Researchers from University of Washington and Facebook used deep learning to convert still images into realistic animated looping videos.  Their approach, which will be presented at the upcoming Conference on Computer Vision and Pattern Recognition (CVPR), imitates continuous fluid motion — such as flowing water, smoke and clouds — to turn still images into short … Continued

Researchers from University of Washington and Facebook used deep learning to convert still images into realistic animated looping videos. 

Their approach, which will be presented at the upcoming Conference on Computer Vision and Pattern Recognition (CVPR), imitates continuous fluid motion — such as flowing water, smoke and clouds — to turn still images into short videos that loop seamlessly. 
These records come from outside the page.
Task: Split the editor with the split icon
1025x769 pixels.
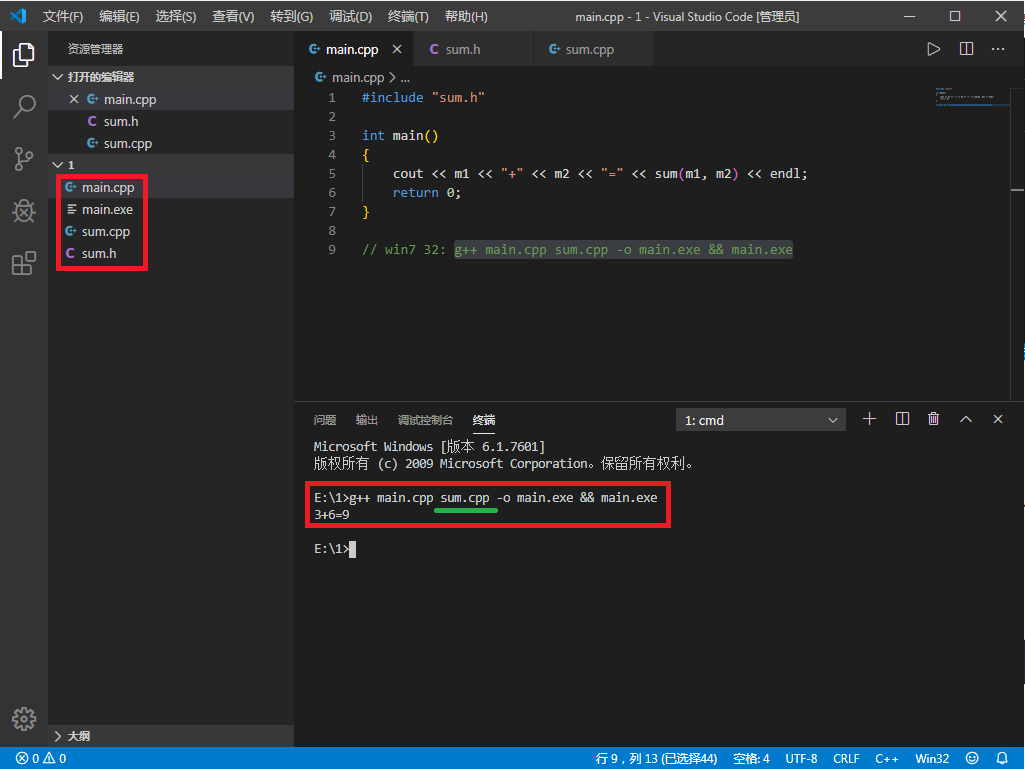Action: [965, 48]
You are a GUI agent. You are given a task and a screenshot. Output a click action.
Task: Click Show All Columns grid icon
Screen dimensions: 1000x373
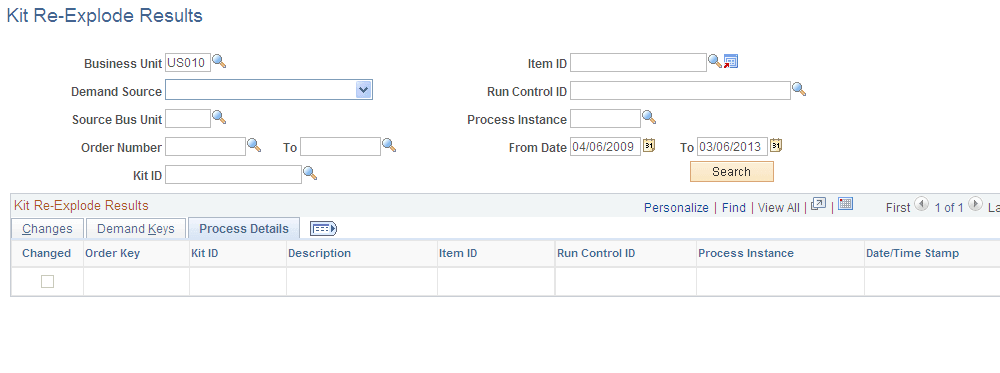click(x=323, y=228)
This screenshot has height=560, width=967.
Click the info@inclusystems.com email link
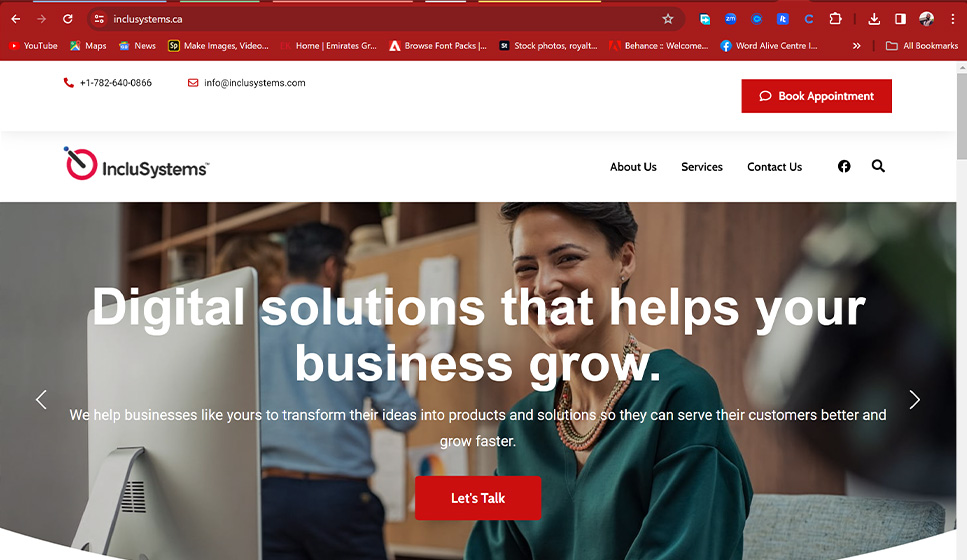(255, 83)
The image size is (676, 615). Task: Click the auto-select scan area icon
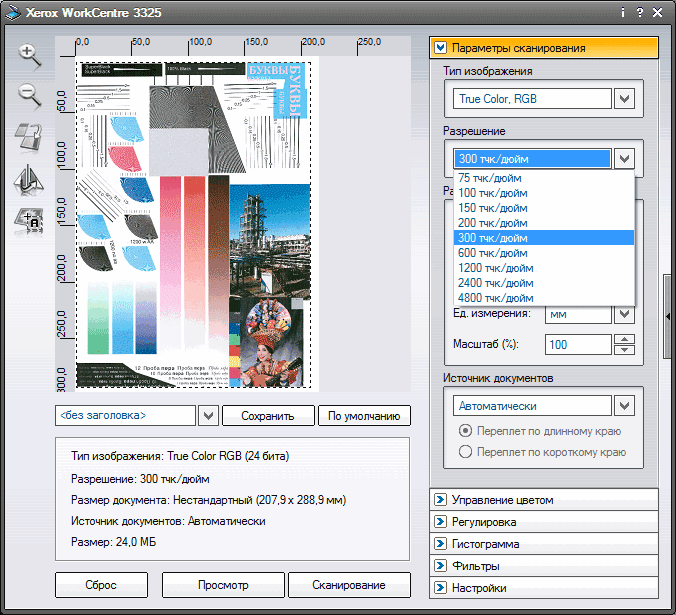coord(29,221)
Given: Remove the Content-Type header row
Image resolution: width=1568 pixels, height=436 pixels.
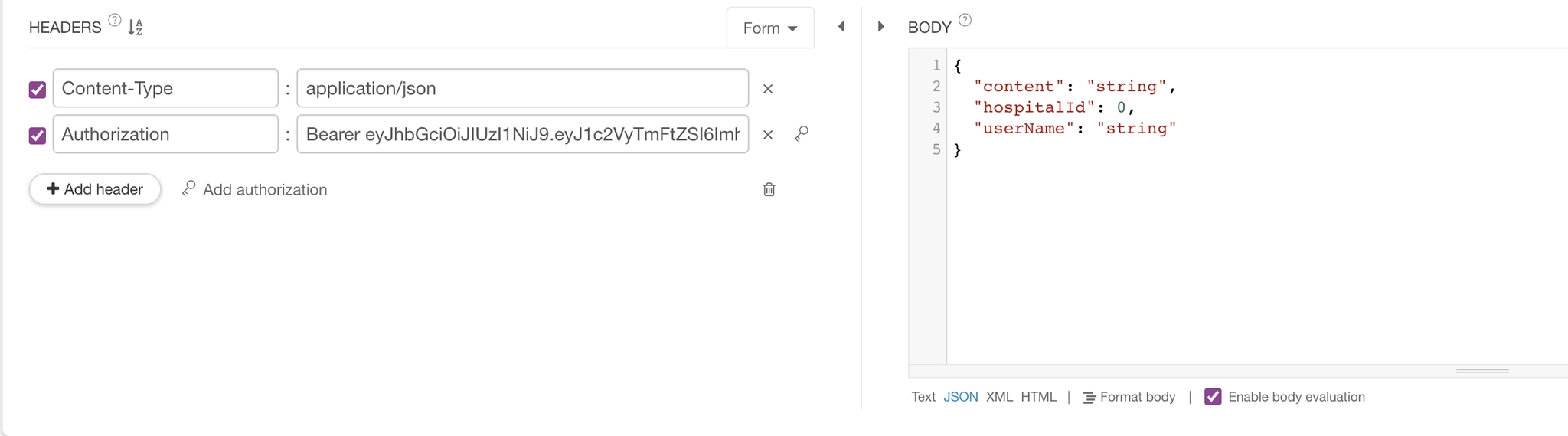Looking at the screenshot, I should click(x=768, y=89).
“What’s special about our method is that it doesn’t require any user input or extra information,” said Aleksander Hołyński, University of Washington doctoral student in computer science and engineering and lead author on the project. “All you need is a picture. And it produces as output a high-resolution, seamlessly looping video that quite often looks like a real video.”

The team created a method known as “symmetric splatting”  to predict the past and future motion from a still image, combining that data to create a seamless animation. 

“When we see a waterfall, we know how the water should behave. The same is true for fire or smoke. These types of motions obey the same set of physical laws, and there are usually cues in the image that tell us how things should be moving,” Hołyński said. “We’d love to extend our work to operate on a wider range of objects, like animating a person’s hair blowing in the wind. I’m hoping that eventually the pictures that we share with our friends and family won’t be static images. Instead, they’ll all be dynamic animations like the ones our method produces.”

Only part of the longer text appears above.